DOCUMENT SECTION:
<<<<

Luke 1:39-45 · Mary Visits Elizabeth
The Baby Leaped
Luke 1:39-45
Sermon
by King Duncan
Loading...

Dr. Jerry Schmallengberger, former president of Pacific Lutheran Seminary in Berkeley, CA, tells a hilarious story about a Christmas program that went awry. The story concerned a Pastor Paul Dahlrimple who had a great scheme to illustrate baby Jesus coming down from heaven. Pastor Dahlrimple asked Elder Fred to help. In preparation, he carefully rigged a baby doll to an invisible fishing line, stringing it through hooks in the ceiling and across to Elder Fred’s fishing pole in the wings. This baby doll was to be the baby Jesus.

As his sermon progressed, Pastor Dahlrimple would come to the words, "and Jesus came down from heaven that night and into the manger of Bethlehem." Elder Fred was to take the cue to lower "baby Jesus" into the manger waiting down on the floor below.

The cue came, and the floating baby hovered over the manger, lowering precariously and swinging ever so slightly. But a good 4 or 5 feet above the crib, the descent came to a halt and baby Jesus hung suspended for ever so long above the manger. Pastor Dahlrimple repeated the cue, hoping Elder Fred would let out more line, but to no avail. What the good pastor could not know was that Elder Fred had come to the end of his fishing line. So there baby Jesus hung, floating above the manger, his intended destination.

Finally realizing what had happened, Pastor Dahlrimple decided to take matters into his own hands. He walked over, grabbed baby Jesus dangling there in the air and pulled him toward the crib. Naturally, he pulled Elder Fred from the wings as well, fishing pole still in hand. Embarrassed beyond belief, Elder Fred rushed back out of sight, only to yank baby Jesus back toward the heavens with him. (1)

I would like to have been present for that nativity pageant. The idea of the baby Jesus flying through the air would be a memorable experience.

Thankfully, there is no flying baby in the original Christmas story. However, there is a leaping one.

After the angel Gabriel appeared to Mary to tell her she would bear a son, Mary, presumably excited and scared, goes to visit her cousin, Elizabeth, in the hill country of Judea. This was a treacherous journey from where Mary lived to where Elizabeth lived, so Mary was obviously determined to see her older cousin.

>>>>

DATA LISTING:
<<<<

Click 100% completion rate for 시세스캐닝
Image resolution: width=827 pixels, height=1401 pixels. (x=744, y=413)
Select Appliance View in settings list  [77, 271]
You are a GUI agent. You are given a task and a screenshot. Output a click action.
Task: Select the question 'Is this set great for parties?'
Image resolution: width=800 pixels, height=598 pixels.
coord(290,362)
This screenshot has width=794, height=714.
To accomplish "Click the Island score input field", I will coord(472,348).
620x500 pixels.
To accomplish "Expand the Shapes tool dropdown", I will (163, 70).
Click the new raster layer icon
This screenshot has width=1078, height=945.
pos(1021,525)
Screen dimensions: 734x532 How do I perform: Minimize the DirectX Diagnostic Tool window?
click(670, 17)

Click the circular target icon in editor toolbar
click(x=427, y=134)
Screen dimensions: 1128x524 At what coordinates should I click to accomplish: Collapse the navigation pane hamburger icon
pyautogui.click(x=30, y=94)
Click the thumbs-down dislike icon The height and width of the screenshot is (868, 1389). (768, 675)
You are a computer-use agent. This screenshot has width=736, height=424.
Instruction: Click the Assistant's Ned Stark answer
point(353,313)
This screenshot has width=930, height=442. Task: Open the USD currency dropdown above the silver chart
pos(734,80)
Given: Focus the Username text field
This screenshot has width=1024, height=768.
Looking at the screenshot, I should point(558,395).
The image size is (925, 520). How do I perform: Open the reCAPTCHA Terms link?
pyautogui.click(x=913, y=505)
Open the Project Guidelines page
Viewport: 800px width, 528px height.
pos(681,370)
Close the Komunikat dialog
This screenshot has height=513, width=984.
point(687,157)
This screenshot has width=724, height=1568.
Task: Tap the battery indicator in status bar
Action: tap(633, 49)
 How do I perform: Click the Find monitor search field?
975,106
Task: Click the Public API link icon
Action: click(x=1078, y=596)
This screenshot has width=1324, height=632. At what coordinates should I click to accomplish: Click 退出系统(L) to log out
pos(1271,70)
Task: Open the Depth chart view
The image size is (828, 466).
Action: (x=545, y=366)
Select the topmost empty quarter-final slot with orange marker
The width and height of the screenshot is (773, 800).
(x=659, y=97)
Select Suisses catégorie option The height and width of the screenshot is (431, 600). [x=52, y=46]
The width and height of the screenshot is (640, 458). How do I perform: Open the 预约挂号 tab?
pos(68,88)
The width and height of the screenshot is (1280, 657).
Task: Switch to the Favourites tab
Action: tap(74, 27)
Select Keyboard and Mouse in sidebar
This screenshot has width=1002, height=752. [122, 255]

>>>>

DIRECTIONS:
**A)** In the sermon on Luke 1:39-45, why did the baby doll stop 4 or 5 feet above the manger?
**B)** Write the next part of the sermon on Luke 1:39-45, picking up after its last sentence.

SOLVED TASKS:
**A)** Elder Fred had come to the end of his fishing line.

**B)**
Elizabeth was married to a man named Zacharias. Zacharias was a priest. As our story begins, he and Elizabeth are advanced in years, and have no children. But the angel Gabriel came to Elizabeth just as he came to Mary and announced that Elizabeth would bear a son who was to be named John. John would be a prophet like Elijah, said Gabriel, and would fulfill Malachi’s prophecy that a special messenger would come "to make ready a people prepared for the Lord" (Lk. 1:17; Mal. 3:1). We know Elizabeth and Zacharias’ son, of course, as John the Baptist.

An interesting thing happened when Mary entered Zechariah’s home and greeted Elizabeth. Elizabeth was in her sixth or seventh month of pregnancy. Luke tells us that when Elizabeth heard Mary’s greeting, the baby leaped in her womb, and Elizabeth was filled with the Holy Spirit. In a loud voice Elizabeth exclaimed to Mary: "Blessed are you among women, and blessed is the child you will bear! But why am I so favored, that the mother of my Lord should come to me? As soon as the sound of your greeting reached my ears, the baby in my womb leaped for joy. Blessed is she who has believed that what the Lord has said to her will be accomplished!"

The baby leaped. Not as dramatic, perhaps, as "the baby flew," but certainly more instructive.

First of all, we see here the excitement of Christmas. The baby leaped!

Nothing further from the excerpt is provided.